中国文人的“节气感”:在时间里安身立命
《立冬即事》是一首典型的“节气诗”,它背后承载的,是中国古人一种独特的世界观和生命观——深厚的“节气感”。这种“感”,不是简单的知识,而是将自我生命节奏与天地自然节奏深度同步的一种生活方式。
诗人仇远在立冬这一天,没有写什么宏大叙事,他写细雨,写木叶,写想象中的梅花。他做的,是把自己“放置”到立冬这个特定的时间点里,去感受、去体认、去回应。这是一种主动的“嵌入”。通过诗歌,他完成了一次与天地节律的对话和共鸣。他的情绪(闲适、期待)、他的感官(觉寒、观叶、寻香),都因这个节气而被触发、被塑造。
这种“节气感”的珍贵之处在于,它对抗了时间的均质化和麻木感。

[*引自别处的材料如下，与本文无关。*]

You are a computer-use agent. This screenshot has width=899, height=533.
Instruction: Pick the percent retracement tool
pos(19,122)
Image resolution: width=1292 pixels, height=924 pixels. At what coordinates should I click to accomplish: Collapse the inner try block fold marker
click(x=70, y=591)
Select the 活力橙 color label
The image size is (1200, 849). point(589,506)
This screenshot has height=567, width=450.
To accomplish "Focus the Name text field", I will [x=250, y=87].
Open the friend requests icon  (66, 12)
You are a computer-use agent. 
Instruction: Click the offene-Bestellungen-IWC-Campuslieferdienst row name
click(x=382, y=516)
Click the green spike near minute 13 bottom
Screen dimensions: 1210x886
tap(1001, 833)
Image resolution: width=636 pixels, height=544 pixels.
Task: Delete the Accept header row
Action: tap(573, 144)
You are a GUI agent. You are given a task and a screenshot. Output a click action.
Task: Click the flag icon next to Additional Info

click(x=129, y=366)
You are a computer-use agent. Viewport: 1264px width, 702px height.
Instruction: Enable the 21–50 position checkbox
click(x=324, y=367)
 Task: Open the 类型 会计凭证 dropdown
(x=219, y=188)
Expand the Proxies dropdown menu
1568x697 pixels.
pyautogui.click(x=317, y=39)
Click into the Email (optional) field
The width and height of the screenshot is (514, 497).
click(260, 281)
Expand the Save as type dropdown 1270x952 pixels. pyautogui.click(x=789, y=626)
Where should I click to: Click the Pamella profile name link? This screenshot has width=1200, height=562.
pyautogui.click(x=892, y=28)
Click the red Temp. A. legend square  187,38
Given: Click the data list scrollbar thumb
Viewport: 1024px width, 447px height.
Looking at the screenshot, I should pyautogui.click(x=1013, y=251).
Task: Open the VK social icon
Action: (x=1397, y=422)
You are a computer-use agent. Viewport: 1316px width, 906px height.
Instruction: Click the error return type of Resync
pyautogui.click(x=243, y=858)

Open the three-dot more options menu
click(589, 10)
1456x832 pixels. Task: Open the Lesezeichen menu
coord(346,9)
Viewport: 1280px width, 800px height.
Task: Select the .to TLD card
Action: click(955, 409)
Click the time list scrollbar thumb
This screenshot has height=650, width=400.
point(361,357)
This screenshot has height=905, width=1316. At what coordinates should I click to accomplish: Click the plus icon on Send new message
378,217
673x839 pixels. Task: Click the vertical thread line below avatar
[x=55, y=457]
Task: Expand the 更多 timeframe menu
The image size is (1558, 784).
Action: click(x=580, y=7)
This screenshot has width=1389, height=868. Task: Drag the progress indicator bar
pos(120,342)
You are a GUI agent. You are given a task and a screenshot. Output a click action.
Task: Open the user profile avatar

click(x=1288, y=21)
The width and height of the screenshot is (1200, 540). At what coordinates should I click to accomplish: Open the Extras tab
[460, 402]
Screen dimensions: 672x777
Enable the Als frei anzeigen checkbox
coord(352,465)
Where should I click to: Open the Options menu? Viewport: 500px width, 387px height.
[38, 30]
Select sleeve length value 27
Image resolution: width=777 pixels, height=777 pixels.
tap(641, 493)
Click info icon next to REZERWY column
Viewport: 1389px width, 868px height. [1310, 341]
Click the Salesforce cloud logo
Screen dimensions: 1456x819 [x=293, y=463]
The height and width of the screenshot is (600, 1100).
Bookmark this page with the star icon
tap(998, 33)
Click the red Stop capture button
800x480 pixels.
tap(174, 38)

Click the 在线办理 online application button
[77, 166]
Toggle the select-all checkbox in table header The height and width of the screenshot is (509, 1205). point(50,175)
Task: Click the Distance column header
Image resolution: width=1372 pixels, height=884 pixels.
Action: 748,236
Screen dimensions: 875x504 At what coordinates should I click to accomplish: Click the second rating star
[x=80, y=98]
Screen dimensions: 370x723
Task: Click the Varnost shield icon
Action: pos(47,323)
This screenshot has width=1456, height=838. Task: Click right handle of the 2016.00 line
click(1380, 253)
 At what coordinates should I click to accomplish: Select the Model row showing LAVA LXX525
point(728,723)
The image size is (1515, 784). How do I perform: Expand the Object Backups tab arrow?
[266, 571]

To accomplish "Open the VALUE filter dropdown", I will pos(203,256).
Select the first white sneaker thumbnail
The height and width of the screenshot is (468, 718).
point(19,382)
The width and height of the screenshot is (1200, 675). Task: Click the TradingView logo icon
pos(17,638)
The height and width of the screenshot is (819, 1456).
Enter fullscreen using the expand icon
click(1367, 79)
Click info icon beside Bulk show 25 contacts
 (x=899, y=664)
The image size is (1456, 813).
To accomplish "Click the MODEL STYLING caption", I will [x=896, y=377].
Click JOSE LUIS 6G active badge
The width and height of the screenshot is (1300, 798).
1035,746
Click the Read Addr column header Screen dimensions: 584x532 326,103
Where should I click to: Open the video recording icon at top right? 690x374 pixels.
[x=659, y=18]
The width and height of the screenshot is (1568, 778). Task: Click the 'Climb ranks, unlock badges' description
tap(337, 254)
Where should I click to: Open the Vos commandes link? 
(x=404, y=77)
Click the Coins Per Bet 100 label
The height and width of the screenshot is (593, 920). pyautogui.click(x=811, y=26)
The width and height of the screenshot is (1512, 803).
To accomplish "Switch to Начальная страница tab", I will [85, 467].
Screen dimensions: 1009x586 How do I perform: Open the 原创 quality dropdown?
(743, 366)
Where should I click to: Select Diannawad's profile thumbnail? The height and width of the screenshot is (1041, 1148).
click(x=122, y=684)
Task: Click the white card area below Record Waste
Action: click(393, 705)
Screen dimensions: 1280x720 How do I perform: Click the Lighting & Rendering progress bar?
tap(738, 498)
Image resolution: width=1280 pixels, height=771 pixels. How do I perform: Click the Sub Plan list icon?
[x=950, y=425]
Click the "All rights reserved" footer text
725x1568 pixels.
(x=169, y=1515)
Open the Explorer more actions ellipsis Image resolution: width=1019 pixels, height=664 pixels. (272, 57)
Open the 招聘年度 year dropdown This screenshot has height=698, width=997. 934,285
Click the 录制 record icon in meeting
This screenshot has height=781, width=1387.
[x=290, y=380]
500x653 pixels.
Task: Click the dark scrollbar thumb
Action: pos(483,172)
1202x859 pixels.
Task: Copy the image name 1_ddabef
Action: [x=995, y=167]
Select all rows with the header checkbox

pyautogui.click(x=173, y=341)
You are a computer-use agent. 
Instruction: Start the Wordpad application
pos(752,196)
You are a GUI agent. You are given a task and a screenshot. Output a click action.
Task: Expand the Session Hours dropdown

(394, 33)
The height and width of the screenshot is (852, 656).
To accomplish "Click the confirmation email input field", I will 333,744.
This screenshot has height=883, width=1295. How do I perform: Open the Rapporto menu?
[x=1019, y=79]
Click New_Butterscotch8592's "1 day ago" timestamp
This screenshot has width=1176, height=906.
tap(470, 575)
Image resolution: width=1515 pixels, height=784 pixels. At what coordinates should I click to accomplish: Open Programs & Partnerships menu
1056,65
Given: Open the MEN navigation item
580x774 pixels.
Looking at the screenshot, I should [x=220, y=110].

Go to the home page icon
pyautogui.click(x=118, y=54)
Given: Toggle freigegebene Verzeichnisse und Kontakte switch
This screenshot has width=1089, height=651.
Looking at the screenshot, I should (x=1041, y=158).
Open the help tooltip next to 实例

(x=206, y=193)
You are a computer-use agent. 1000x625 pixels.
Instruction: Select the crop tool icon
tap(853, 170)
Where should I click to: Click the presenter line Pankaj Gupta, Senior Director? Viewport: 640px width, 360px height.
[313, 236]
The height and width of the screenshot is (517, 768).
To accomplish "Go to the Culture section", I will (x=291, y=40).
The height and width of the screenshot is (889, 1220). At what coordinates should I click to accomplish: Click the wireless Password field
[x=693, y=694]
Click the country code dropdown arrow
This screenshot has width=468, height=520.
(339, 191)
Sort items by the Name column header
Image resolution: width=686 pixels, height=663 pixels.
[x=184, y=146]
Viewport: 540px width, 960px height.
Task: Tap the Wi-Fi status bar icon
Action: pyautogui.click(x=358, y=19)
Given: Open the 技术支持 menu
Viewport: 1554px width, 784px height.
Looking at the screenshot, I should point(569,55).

在现代社会,时间常常被简化为钟表和日历上冰冷的数字,我们忙于追赶一个又一个截止日期,季节变成了商场橱窗里更换的背景板。但古人通过二十四节气,将时间切分成各有性格、各有色彩、各有任务的段落。立冬,就是“开始收藏”的段落。它提醒人们要收敛外放的精力,转向内在的修整,为来年积蓄力量。
“小春此去无多日”更体现了这种时间观里的乐观与耐心。古人将农历十月称为“小阳春”,认为此时有一段回暖时光。诗人深知寒冷是过程,不是结局;他知道在大的循环里,希望永远有它的位置。这种认知,给予人一种深层的安全感。无论眼前境况如何(如诗中的寒雨凋叶),人都能保持一份从容的期盼。读这样的诗,我们被邀请重新学习如何感受时间,不是作为被时间追赶的奴隶,而是作为与四季共舞的参与者,在每一个节气里,找到安顿身心的方式。